┌──
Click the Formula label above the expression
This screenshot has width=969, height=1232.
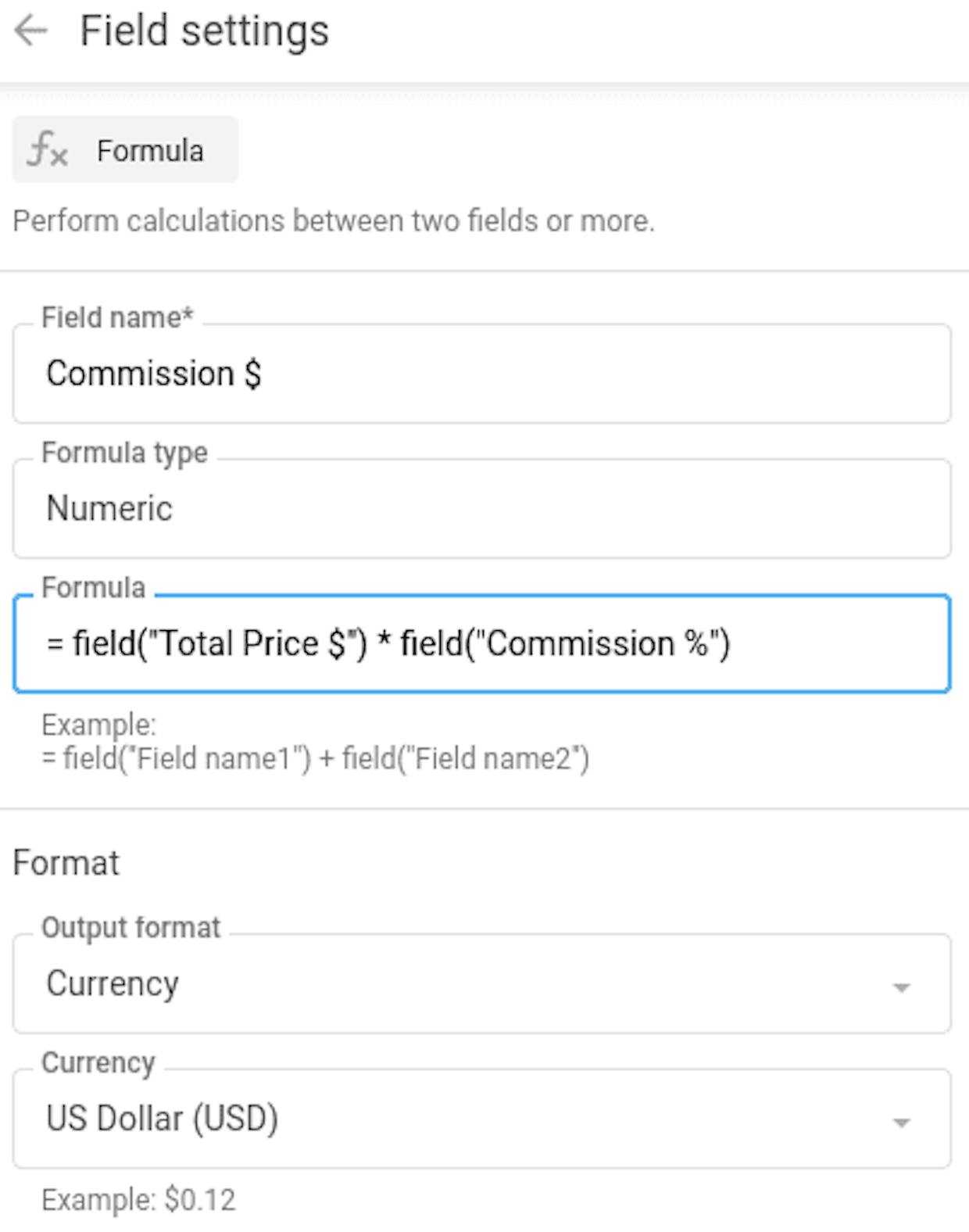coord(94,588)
└──
┌──
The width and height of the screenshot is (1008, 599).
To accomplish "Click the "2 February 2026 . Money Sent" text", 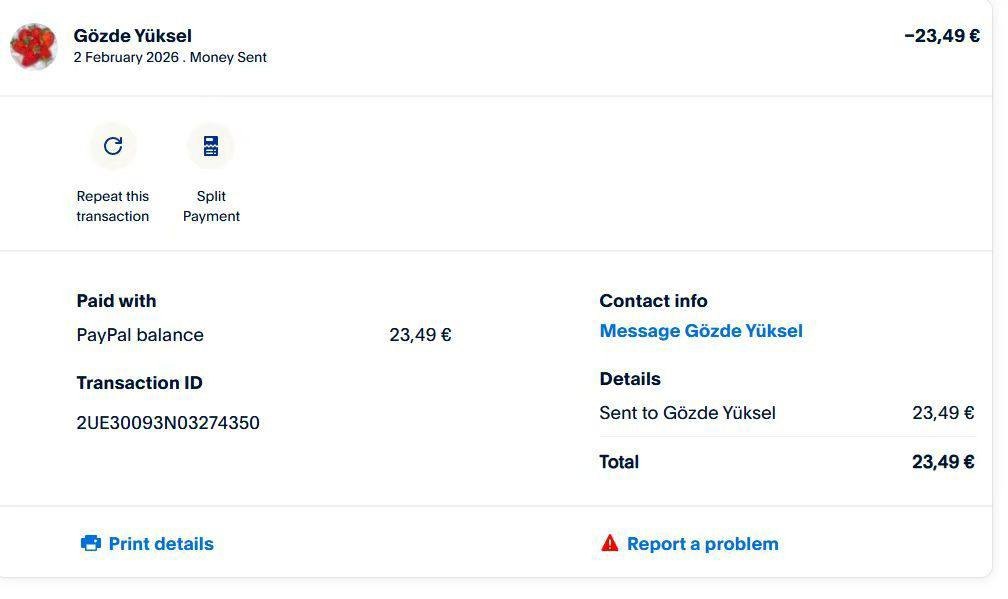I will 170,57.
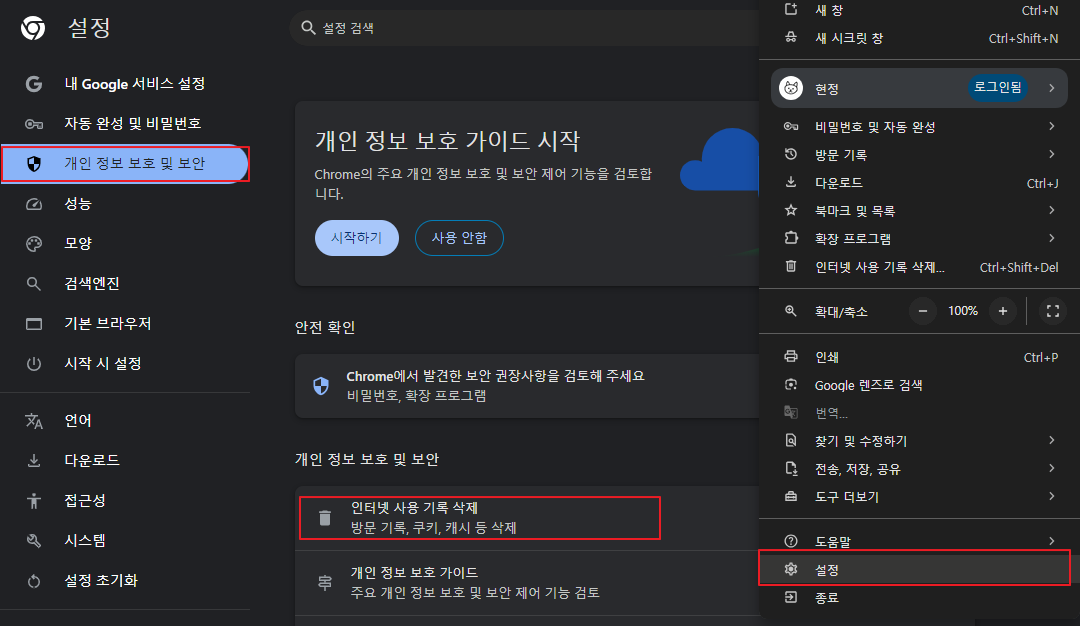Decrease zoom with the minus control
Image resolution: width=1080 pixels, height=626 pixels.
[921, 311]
└──
→ Exercise prompt: Turn the records from the line with "Click the Formula label above the expression" to the line with "coord(94,588)" into a numbered list, skipping any blank lines. Omit the pictures.

→ Result of this exercise:
1. Click the Formula label above the expression
2. This screenshot has width=969, height=1232.
3. coord(94,588)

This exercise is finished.